# weak pasterns or carpal subluxation please help me



## richardsknl (Apr 28, 2011)

my 5 months old female gsd is suffering from weak pasterns, i am very much worried about it. i am trying calcium and vitamin injections, feeding with pedigree professional with milk 3 times and 4 eggs a day. please advice me the medicines and food.


----------



## KZoppa (Aug 14, 2010)

i hope someone chimes in with some info for you. I've personally never dealt with that before. Sad welcome to the board.


----------



## Lucy Dog (Aug 10, 2008)

What's pedigree professional? Anything pedigree is junk, at least the formulas that I've seen. I would definitely look into a better quality diet.

Here's a few good reads you may want to check out if you haven't already:

http://www.grunfeldshepherds.com/articles/lanting/pdfs/carpal.PDF

CARPAL SUBLUXATION SYNDROME (CSS OR DOWN PASTERNS)

From my understanding, it's a mix of genetics and diet. I do believe that through the right supplements and proper diet, it can be managed and improved.


----------



## NancyJ (Jun 15, 2003)

Is a veterianarian invovlved.


----------



## Elaine (Sep 10, 2006)

In general, unless the dog has been severely malnurished, this is a genetic problem. I would not be giving calcium injections or giving milk, this is a soft tissue problem, not a bone problem, so by giving extra calcium you may be causing other problems for your dog.

The best thing you can do is feed the highest quality dog food you can find that your dog does well on, allow as much low impact exercise as she can tolerate to try and build muscle and tighten up the tendons and ligaments without overstressing them, and cross your fingers. 

What do her parents look like? This is a common problem in american lines and many of them to straighten up to some degree as they get a little older. By looking at her parents, you might get a better idea of how much she might improve.


----------



## richardsknl (Apr 28, 2011)

Dear sir, Thanks a lot for your reply and concern. The Major problem is my pup was sick for almost a month and didn't eat a a thing nor had milk at the age of 3 months, and it was on drip. so it lost almost all the weight suffering from Parvo Virus, so what i think is it is in lack of calcium and proteins, its weight was 10 Kgs ( 22 Lbs ) at the age of 4 months. It was just with Skin and bones, so the vet told me to feed well with calcium and proteins to gain the weight. Now its 15 Kgs ( 33 Lbs ). can i feed her SCIENCE PLAN dog food discarding the milk and eggs? please advice.


----------



## Elaine (Sep 10, 2006)

So, your dog is malnurished; that is actually better than being born this way as it should resolve better with increased nutrition. Normal puppies aren't getting any milk once they are weaned before 8 weeks of age so the fact that your puppy wasn't getting any milk at 3 months is normal.

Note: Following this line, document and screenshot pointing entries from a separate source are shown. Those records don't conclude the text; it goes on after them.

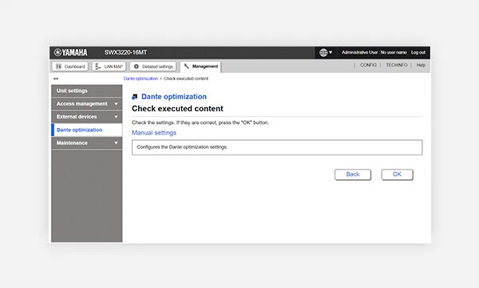The height and width of the screenshot is (288, 479).
Task: Open the language dropdown arrow
Action: [331, 52]
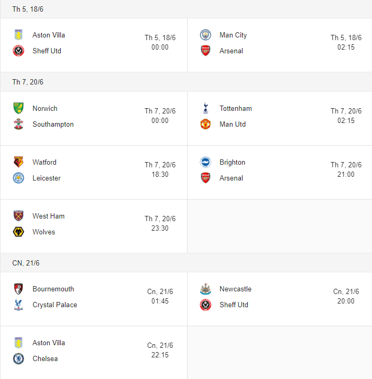372x379 pixels.
Task: Click the Norwich club crest
Action: [18, 108]
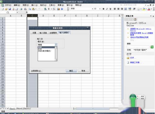Click the 确定 button
Image resolution: width=155 pixels, height=114 pixels.
[x=71, y=71]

After being so sick with parvo, your pup's digestive tract is a mess and you need to be very careful with it. I would be feeding 3-4 times a day of the best kibble your dog will eat without vomiting or diarrhea until she's back to a good weight. If you can get some probiotics, I would give those to your dog so long as she doesn't get diarrhea from them. Nothing wrong with adding an egg if you want, but I would not be giving extra calcium in any form as there's more than enough in kibble.

Are you talking about Science Diet dog food? I haven't heard of Science Plan. There are much better dog foods out there than that, but the most important thing is that your dog tolerates it.

Still keep up the low impact exercise to build muscle until things start to tighten up which will straighten the joints.


----------



## Castlemaid (Jun 29, 2006)

Richard, where do you live? 

Elaine gave good advice. Glad your puppy is doing better. What your pup needs is very good quality food. Adding an egg, raw or cooked, will be fine too, but German Shepherds should not get any extra calcium supplementation - it can make their bones grow too fast and cause skeletal and joint problems. 

Get your puppy out walking and playing on natural soft surfaces like dirt, sand, grass to help strenghten his pasterns, only as much as he can do, and let him rest if he gets tired. 

If you can't get probiotics, add a bit of yogurt to his food. 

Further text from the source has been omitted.